Two batches of lox. On right, farmed. On left, wild sockeye . Both cured the same and smoked the same. smoked  over amazen tray tray with maple dust for four hours at ~75 degrees. 
Blind taste test results: wild, smokier.  Farmed,  better texture. Appearance, farmed a narrow winner.


----------



## jcam222 (Jan 4, 2020)

Why is the color dramatically different?


----------



## cooker613 (Jan 4, 2020)

jcam222 said:


> Why is the color dramatically different?


The wild is just that red. I assume it has to do with diet.


----------



## S-met (Jan 4, 2020)

Are they both sockeye?  Asking because Farmed doesn't have the Sockeye look.


----------



## cooker613 (Jan 4, 2020)

S-met said:


> Are they both sockeye?  Asking because Farmed doesn't have the Sockeye look.


The farmed was Atlantic salmon, not sockeye


----------



## S-met (Jan 4, 2020)

Thought so. Sockeye and Atlantic salmon are barely cousins. Atlantic salmon is probably close to farmed steelhead if you wanted a good mild salmon to compare. Sockeye has a strong flavor that may don't like.

And Atlantic is probably what is used for nova Scotia lox most of the time.


----------



## tropics (Jan 5, 2020)

Those 2 Salmon are not even close in any respect. 
Richie


----------



## cooker613 (Jan 5, 2020)

tropics said:


> Those 2 Salmon are not even close in any respect.
> Richie


That was the point of the experiment .  For grilling, poaching, sautéing there’s no doubt that the wild is by far the superior.
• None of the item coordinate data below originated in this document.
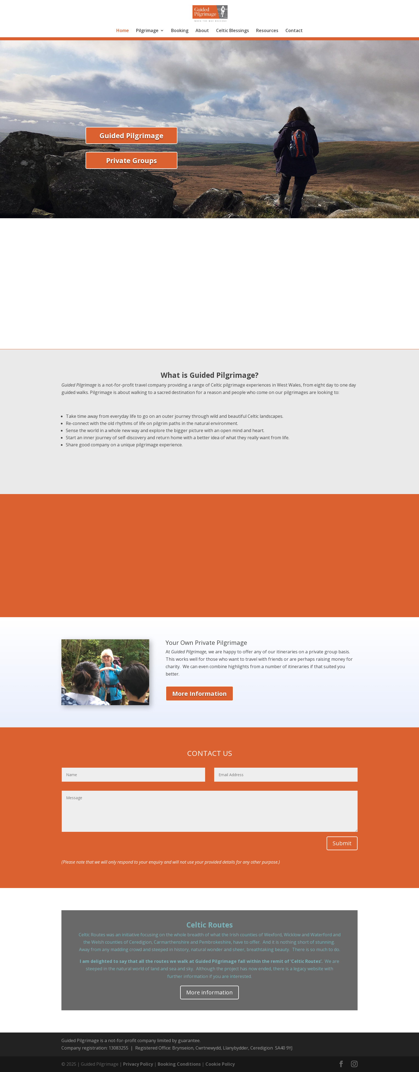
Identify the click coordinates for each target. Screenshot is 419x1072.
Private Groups (131, 160)
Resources (267, 31)
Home (122, 31)
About (202, 31)
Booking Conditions (179, 1064)
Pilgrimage (147, 31)
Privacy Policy (138, 1064)
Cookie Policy (220, 1064)
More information (209, 992)
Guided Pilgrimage (131, 135)
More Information (199, 693)
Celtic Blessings (232, 31)
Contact (294, 31)
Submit (342, 843)
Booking (179, 31)
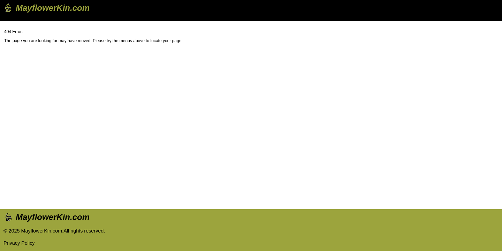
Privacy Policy (19, 243)
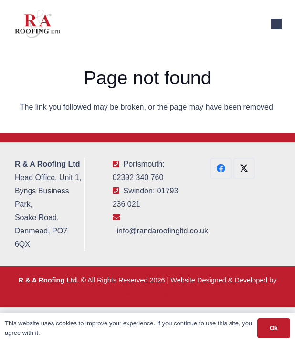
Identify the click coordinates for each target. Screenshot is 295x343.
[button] (276, 24)
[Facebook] (221, 168)
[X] (244, 168)
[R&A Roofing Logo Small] (38, 24)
But for lox it seems, according to the unbiased judges that the farmed was better. Go figure.


----------



## tropics (Jan 5, 2020)

cooker613 said:


> That was the point of the experiment .  For grilling, poaching, sautéing there’s no doubt that the wild is by far the superior. But for lox it seems, according to the unbiased judges that the farmed was better. Go figure.


Okay Thank You I didn't realize what you were trying to compare sorry
Richie


----------